→ WHAT THE TASK REQUIRES:
In the entries below, find every line holding the string "computer" and collect it.

→ SUPPLIED RECORDS:
***

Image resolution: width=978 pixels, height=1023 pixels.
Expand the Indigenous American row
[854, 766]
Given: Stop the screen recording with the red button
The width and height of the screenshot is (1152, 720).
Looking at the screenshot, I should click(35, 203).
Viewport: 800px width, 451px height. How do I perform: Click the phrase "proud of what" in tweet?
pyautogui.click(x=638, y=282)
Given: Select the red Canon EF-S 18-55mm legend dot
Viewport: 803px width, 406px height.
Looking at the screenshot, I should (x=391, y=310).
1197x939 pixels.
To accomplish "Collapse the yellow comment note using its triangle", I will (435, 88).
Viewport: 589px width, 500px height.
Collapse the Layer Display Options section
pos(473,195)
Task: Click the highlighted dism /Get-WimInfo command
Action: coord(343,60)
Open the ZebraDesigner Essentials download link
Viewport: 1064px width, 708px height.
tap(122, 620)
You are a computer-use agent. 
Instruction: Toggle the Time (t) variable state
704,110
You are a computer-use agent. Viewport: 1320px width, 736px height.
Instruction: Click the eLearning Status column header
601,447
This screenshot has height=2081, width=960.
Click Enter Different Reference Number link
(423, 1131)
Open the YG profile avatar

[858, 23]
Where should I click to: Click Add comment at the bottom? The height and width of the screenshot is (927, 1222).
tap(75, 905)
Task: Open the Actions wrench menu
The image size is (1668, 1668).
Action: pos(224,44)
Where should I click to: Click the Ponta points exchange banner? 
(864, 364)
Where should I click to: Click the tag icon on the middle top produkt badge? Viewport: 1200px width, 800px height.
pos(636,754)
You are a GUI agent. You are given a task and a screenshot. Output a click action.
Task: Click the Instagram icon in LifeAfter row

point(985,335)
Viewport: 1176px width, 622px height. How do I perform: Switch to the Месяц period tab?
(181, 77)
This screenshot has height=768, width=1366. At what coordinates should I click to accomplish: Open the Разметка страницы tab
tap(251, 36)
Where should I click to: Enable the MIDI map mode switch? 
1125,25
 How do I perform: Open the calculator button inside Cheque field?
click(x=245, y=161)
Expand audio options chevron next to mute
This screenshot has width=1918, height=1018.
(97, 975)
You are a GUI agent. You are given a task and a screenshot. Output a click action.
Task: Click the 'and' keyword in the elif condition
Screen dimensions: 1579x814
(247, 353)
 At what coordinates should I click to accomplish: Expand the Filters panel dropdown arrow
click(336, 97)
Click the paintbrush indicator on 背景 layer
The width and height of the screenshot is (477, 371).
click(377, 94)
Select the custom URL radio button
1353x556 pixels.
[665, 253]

***

→ EXPECTED ANSWER:
You are a computer-use agent. 
You are a computer-use agent. Viewport: 1320px width, 736px height.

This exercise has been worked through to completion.